In fact, GM crops available today are best characterized by the overwhelming penetration of just one trait – herbicide tolerance – which is found in over 80% of all GM crops planted worldwide. Herbicide-tolerant GM crops have indisputably increased use of chemical pesticides.

Meanwhile, the hype around biotech crops has obscured the huge potential of low-cost agroecological and organic techniques to increase food production and alleviate hunger in developing countries.

The report mentions several such realities, such as ‘push-pull’ maize farming in east Africa. The enormously successful push-pull system controls weed and insect pests without chemicals, increases maize production, and raises the income of smallholder farmers.

* Read the report "who benefits from gm crops 2009" (48 p., pdf)

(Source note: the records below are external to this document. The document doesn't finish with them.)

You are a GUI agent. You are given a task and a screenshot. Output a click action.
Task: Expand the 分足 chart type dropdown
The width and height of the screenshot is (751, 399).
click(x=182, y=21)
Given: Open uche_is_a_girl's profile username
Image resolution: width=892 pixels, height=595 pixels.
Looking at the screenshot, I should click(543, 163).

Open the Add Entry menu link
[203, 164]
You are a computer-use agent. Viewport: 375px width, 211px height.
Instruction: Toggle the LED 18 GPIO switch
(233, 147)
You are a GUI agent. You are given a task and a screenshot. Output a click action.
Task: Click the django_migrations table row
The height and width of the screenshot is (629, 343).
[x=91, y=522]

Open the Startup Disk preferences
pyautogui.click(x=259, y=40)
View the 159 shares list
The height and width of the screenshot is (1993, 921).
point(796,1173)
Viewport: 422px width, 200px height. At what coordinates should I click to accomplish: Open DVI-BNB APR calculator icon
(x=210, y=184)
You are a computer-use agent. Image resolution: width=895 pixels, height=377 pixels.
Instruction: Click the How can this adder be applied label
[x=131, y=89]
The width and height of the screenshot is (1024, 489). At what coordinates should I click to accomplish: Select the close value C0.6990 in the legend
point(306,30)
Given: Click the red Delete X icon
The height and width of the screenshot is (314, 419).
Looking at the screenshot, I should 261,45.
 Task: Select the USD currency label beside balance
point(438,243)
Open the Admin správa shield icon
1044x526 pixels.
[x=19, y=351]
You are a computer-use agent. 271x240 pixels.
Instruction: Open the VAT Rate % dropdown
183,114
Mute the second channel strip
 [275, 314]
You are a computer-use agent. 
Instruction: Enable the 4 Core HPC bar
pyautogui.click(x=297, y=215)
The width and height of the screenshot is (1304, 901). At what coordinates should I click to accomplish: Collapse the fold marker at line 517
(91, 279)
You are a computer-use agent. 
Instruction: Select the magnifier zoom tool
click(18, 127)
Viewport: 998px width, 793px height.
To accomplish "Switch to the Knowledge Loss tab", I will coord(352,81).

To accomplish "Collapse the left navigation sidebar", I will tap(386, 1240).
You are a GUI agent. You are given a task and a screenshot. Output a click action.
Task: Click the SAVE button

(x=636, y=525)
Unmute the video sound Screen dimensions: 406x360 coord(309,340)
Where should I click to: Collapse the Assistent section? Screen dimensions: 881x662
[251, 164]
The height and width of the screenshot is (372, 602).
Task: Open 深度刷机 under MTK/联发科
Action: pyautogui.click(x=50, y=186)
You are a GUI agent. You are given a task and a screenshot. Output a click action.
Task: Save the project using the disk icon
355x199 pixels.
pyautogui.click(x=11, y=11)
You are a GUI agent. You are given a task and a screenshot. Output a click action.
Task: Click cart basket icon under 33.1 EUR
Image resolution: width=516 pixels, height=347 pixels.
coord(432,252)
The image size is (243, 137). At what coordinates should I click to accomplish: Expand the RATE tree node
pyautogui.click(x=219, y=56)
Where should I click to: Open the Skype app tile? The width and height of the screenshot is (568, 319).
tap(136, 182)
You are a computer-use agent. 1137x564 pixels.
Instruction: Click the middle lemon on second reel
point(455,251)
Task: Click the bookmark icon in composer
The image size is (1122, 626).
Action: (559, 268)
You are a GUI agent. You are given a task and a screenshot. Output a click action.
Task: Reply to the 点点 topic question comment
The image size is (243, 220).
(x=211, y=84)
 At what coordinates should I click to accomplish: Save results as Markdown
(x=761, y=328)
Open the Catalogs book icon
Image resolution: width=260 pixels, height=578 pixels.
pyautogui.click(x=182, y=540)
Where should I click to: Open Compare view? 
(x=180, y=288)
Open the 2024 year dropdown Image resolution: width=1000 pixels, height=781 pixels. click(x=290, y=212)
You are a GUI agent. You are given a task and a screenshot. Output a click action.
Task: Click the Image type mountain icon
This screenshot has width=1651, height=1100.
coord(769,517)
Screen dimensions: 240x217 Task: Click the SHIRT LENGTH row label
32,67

An executive summary is online at: http://www.foei.org/en/publications...

NOTES:

[1] source: Runge et al. 2007

[2] The report ‘who benefits from GM crops 2009’ is online at: http://www.foei.org/en/publications/pdfs/gmcrops2009full.pdf

An executive summary is online at: http://www.foei.org/en/publications/pdfs/gmcrops2009exec.pdf

[3] The four-year UN effort – the International Assessment of Agricultural Science and Technology for Development (IAASTD) is online at http://www.agassessment.org/
It engaged 400 international experts from many different disciplines. Approaches favored by IAASTD included agroecological farming techniques that offer increased productivity without expensive seeds and chemicals; reductions of agricultural subsidies in rich nations, and reform of unfair international trade rules.

[4] From 2007 to 2008, the average price of food crops has risen dramatically – corn by 60%, soybeans by 76%, wheat by 54%, and rice by 104%.